▶ [Passage to read]
— Start —
A simple idea would be inputting the prices and volumes in the current orderbook, and predict the future mid prices. Furthermore, it’s ideal to have a rough expectation of the minimum time that the mid price crosses a certain price, or the time needed in expectation before my order got executed successfully.

change = []
for i in range(price.shape[0] - 1):
    # print(f'checking state {i} and {i+1}', end='\r')
    mask = np.isin(price.iloc[i + 1, :].values, price.iloc[i, :].values) + \
           np.isin(price.iloc[i, :].values, price.iloc[i + 1, :].values)
    cnames = price.columns[mask]
    mask = list(map(lambda x: x.replace('price', 'vol'), cnames))
    change1 = vol[mask].iloc[i + 1] - vol[mask].iloc[i]
    cnames = [c for c in price.columns if c not in cnames]
    mask = list(map(lambda x: x.replace('price', 'vol'), cnames))
— End —
▶ [Task prompt] Write out the orderbook passage word for word, between "A simple idea" and "got executed successfully.", inclusive. The records have no connection to the orderbook passage.

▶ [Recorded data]
— Start —
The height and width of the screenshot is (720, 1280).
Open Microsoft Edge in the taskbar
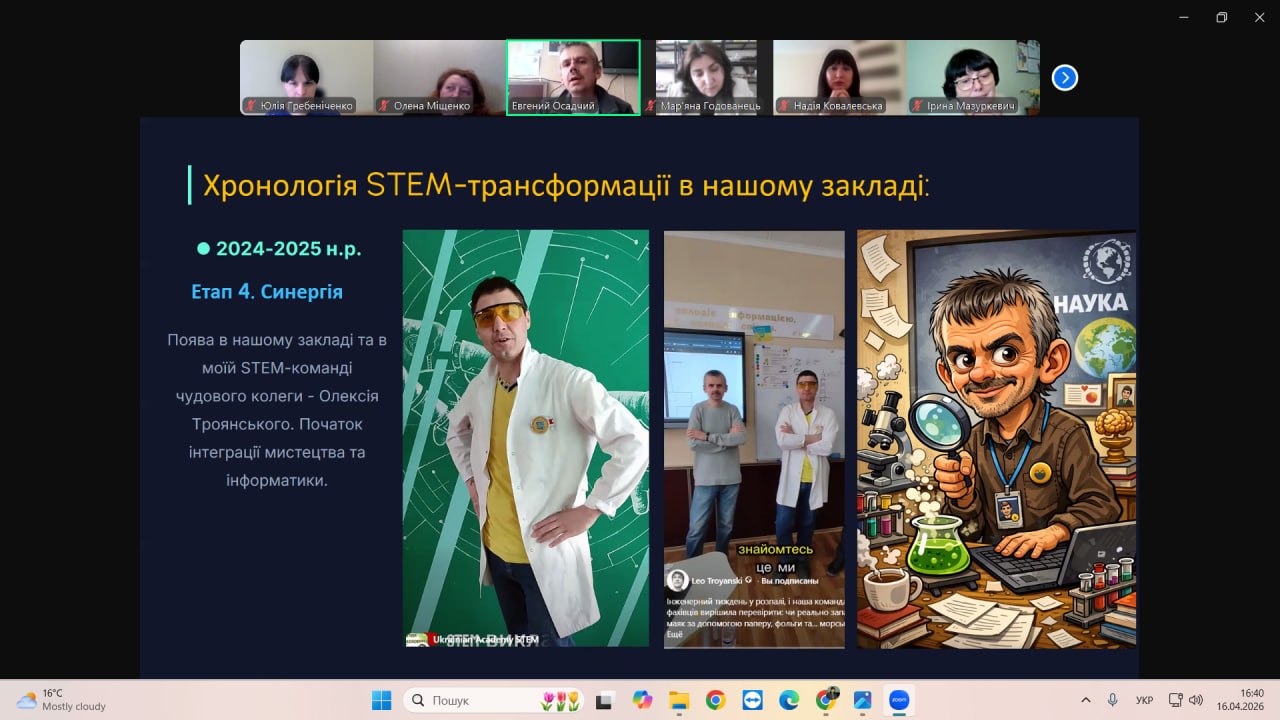789,700
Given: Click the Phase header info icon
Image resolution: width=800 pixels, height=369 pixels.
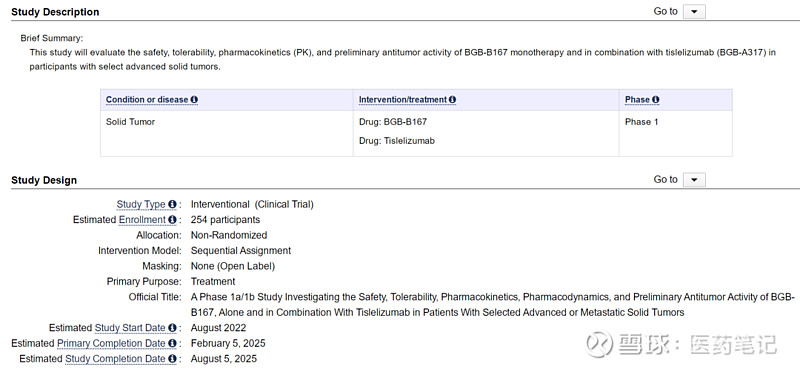Looking at the screenshot, I should pos(656,100).
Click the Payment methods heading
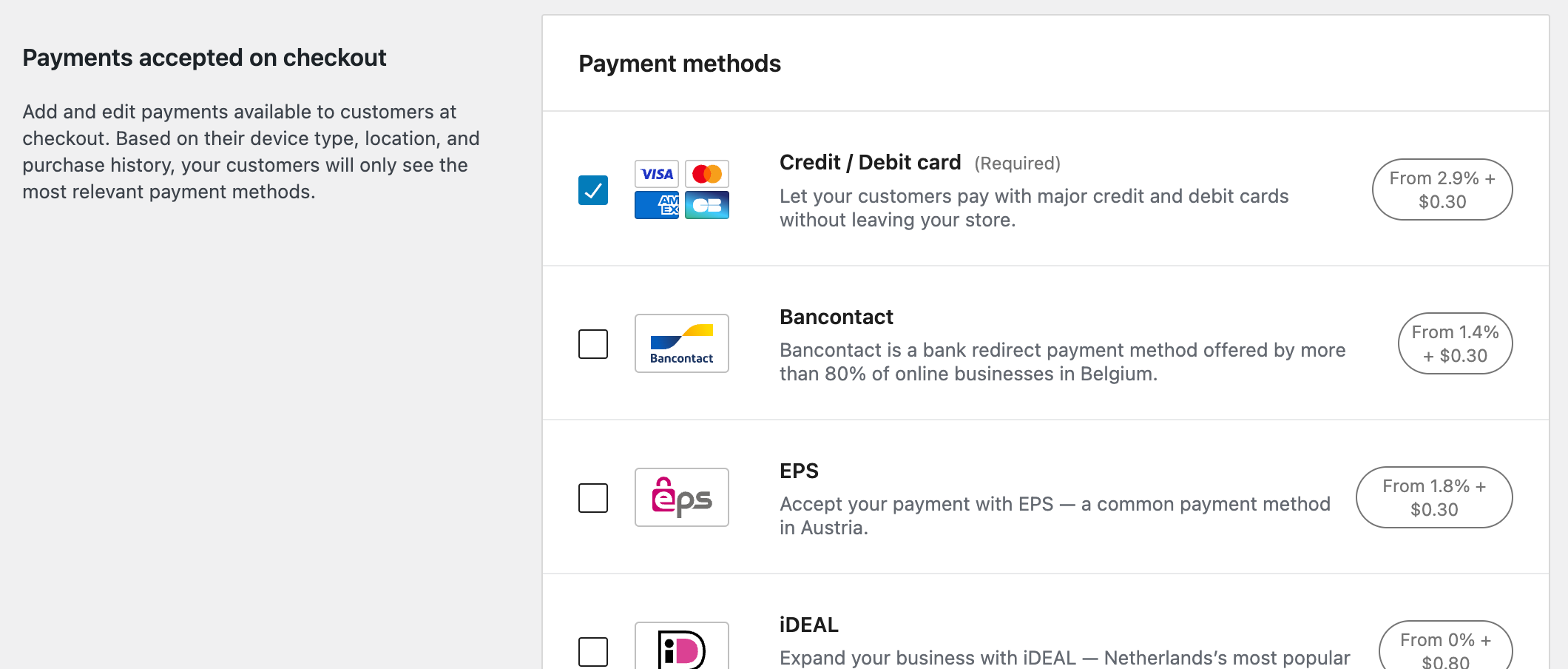1568x669 pixels. 680,64
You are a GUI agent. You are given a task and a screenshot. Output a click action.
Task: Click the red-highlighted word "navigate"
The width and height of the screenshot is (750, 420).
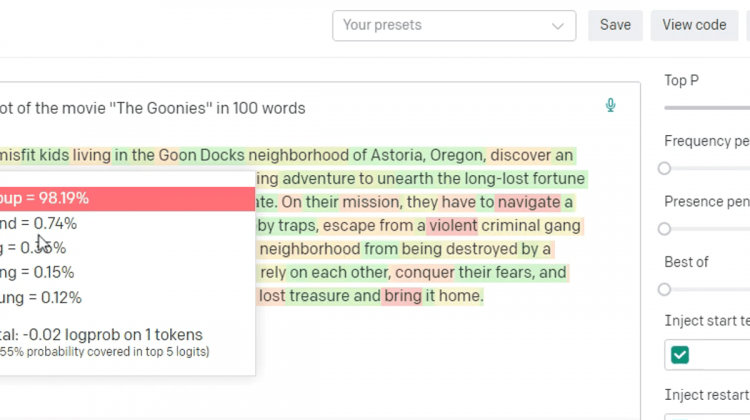tap(527, 203)
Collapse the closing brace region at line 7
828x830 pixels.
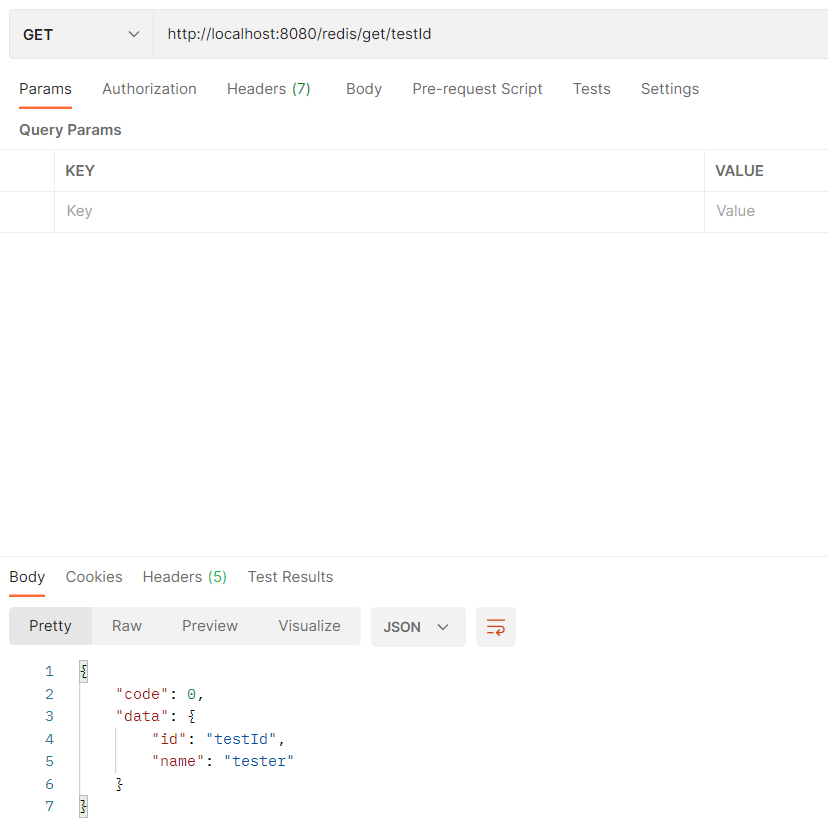point(82,806)
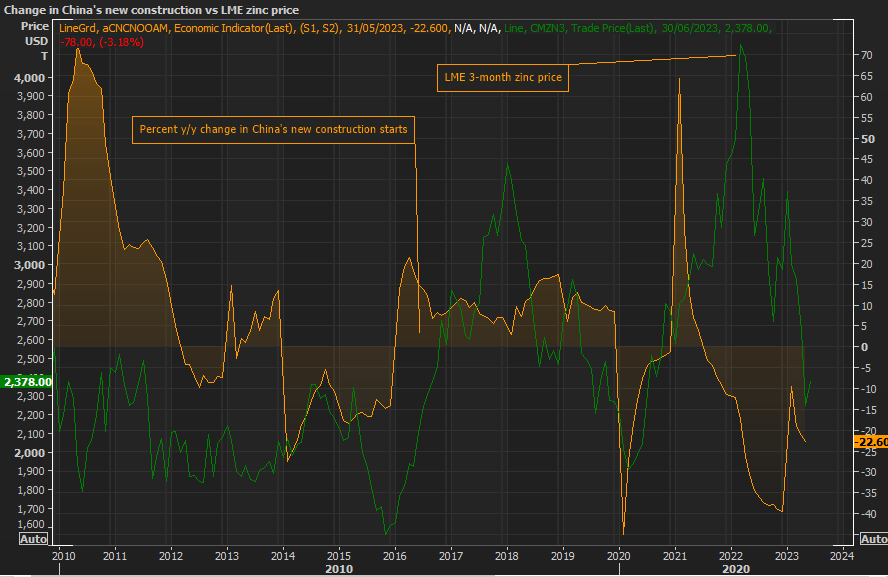888x577 pixels.
Task: Click the 2020 decade label in bottom bar
Action: [735, 569]
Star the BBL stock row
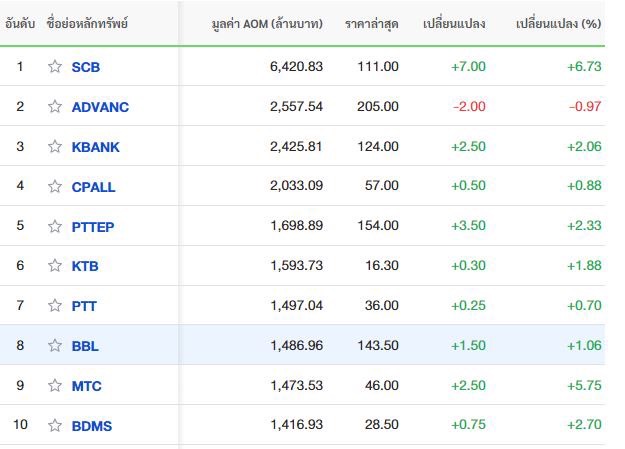The width and height of the screenshot is (625, 449). (x=55, y=346)
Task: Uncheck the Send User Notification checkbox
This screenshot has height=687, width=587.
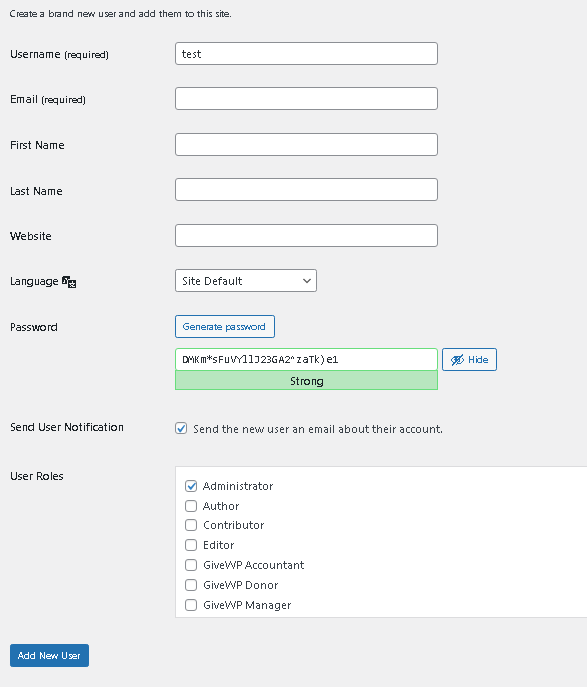Action: 181,428
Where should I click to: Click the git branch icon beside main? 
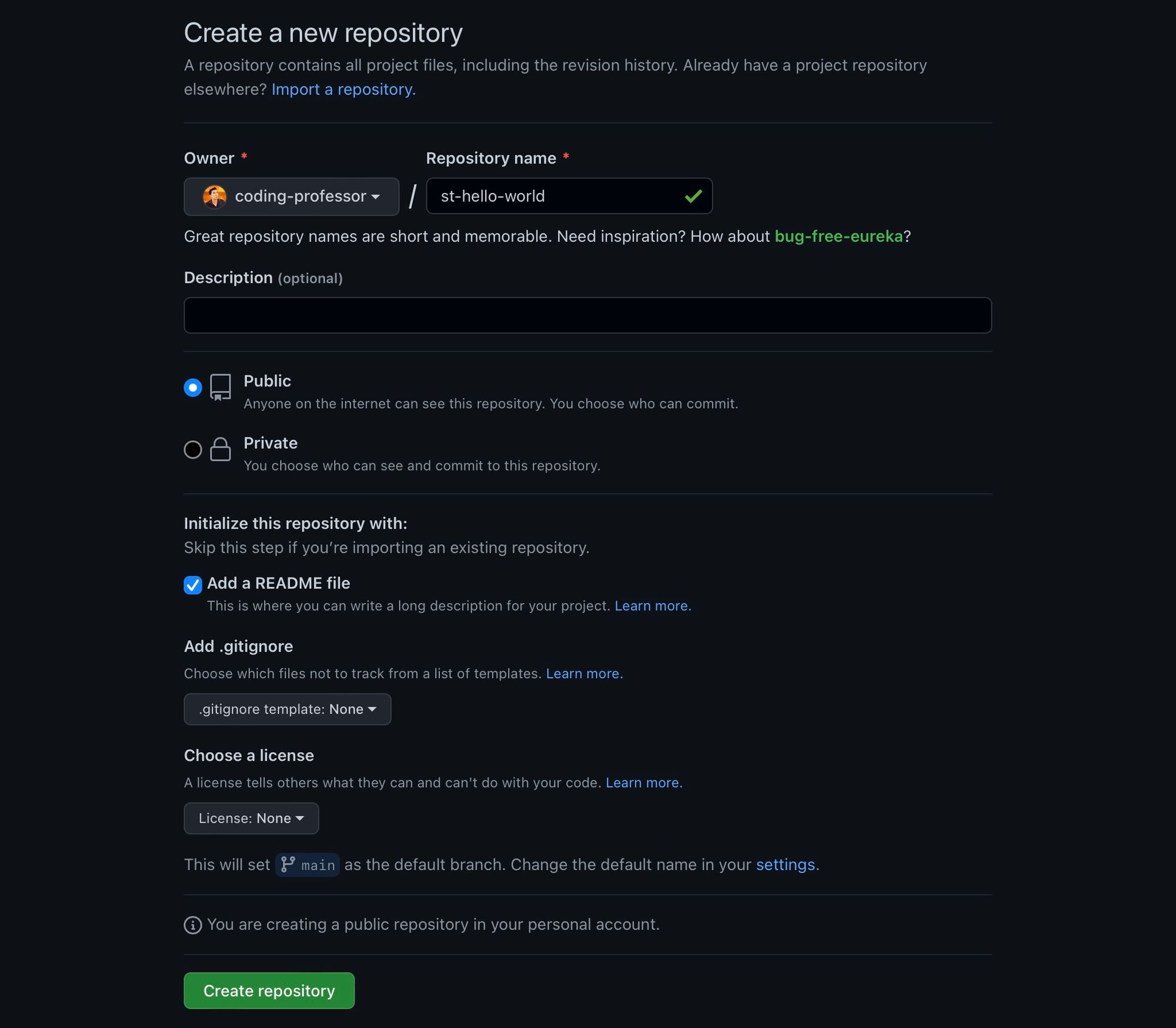(x=288, y=865)
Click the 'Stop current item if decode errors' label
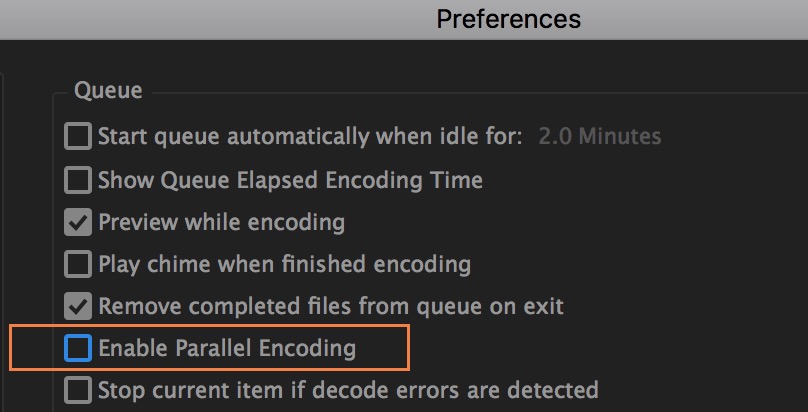 point(348,389)
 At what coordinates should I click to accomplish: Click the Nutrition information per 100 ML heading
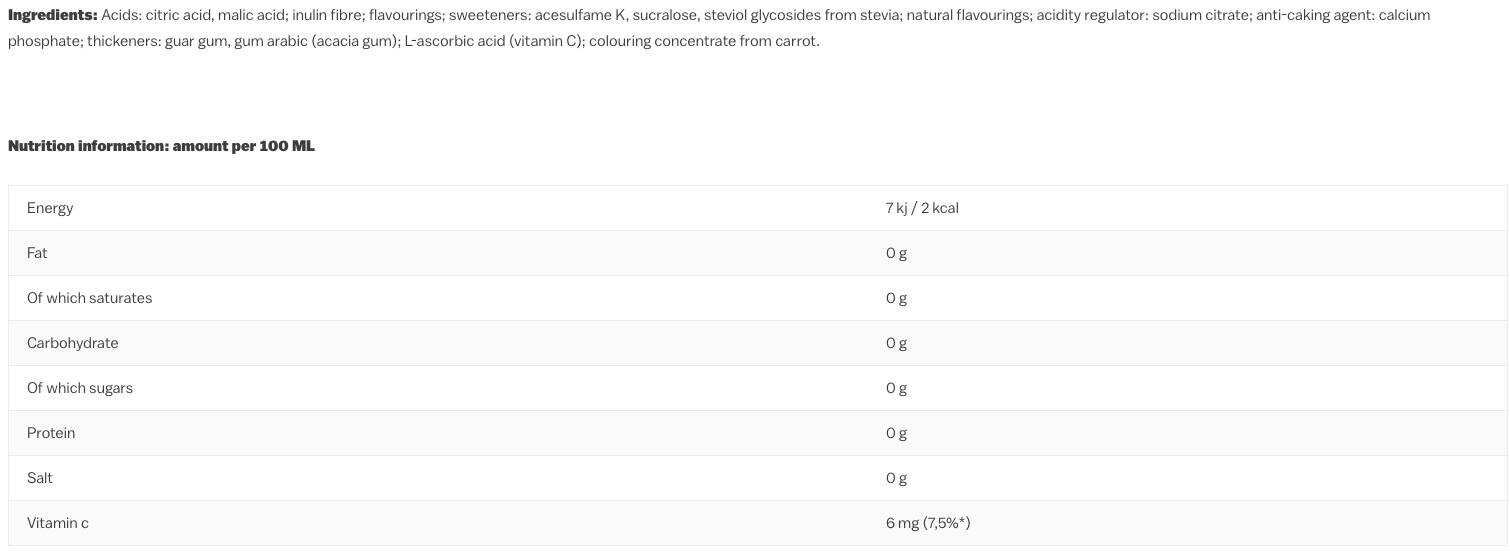pos(161,146)
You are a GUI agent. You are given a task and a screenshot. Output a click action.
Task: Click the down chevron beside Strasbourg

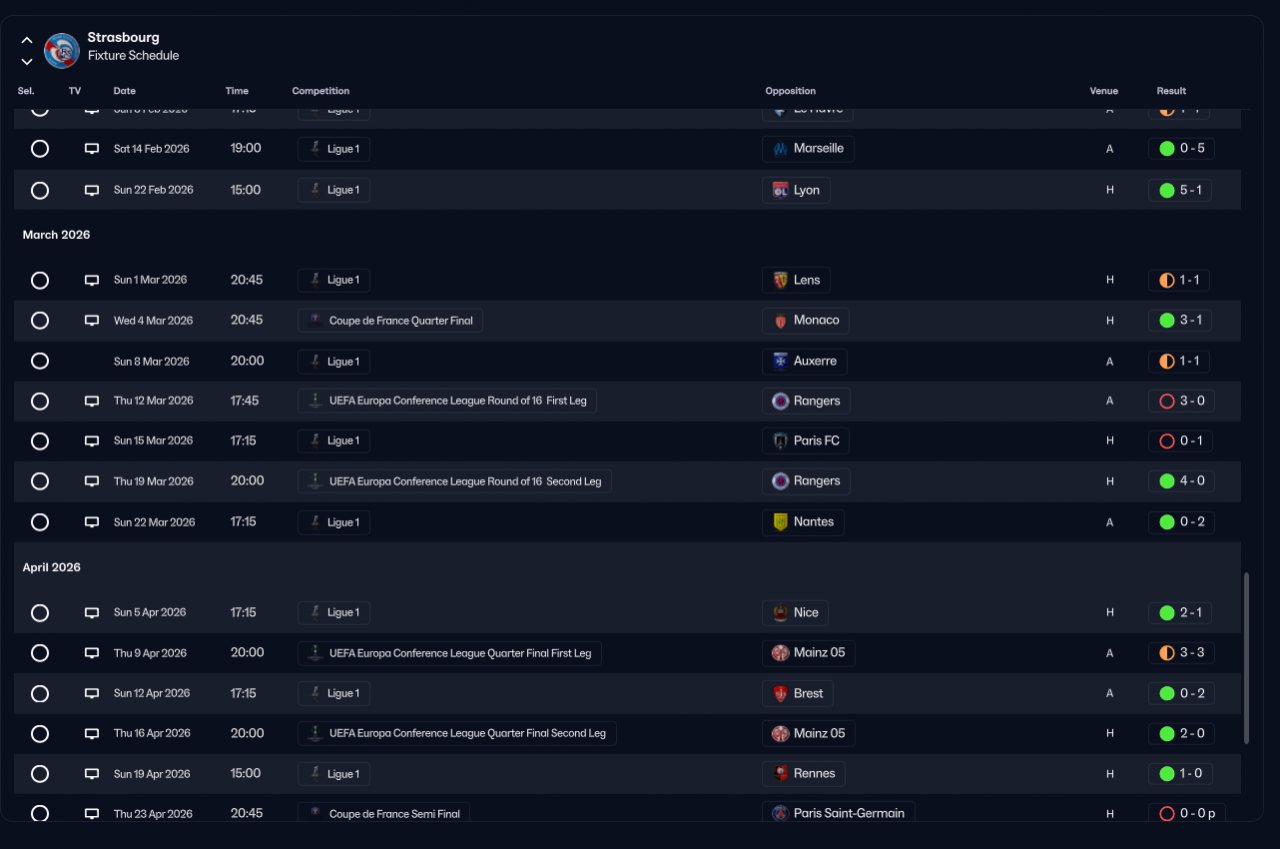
— End —
▶ [Written solution]
A simple idea would be inputting the prices and volumes in the current orderbook, and predict the future mid prices. Furthermore, it’s ideal to have a rough expectation of the minimum time that the mid price crosses a certain price, or the time needed in expectation before my order got executed successfully.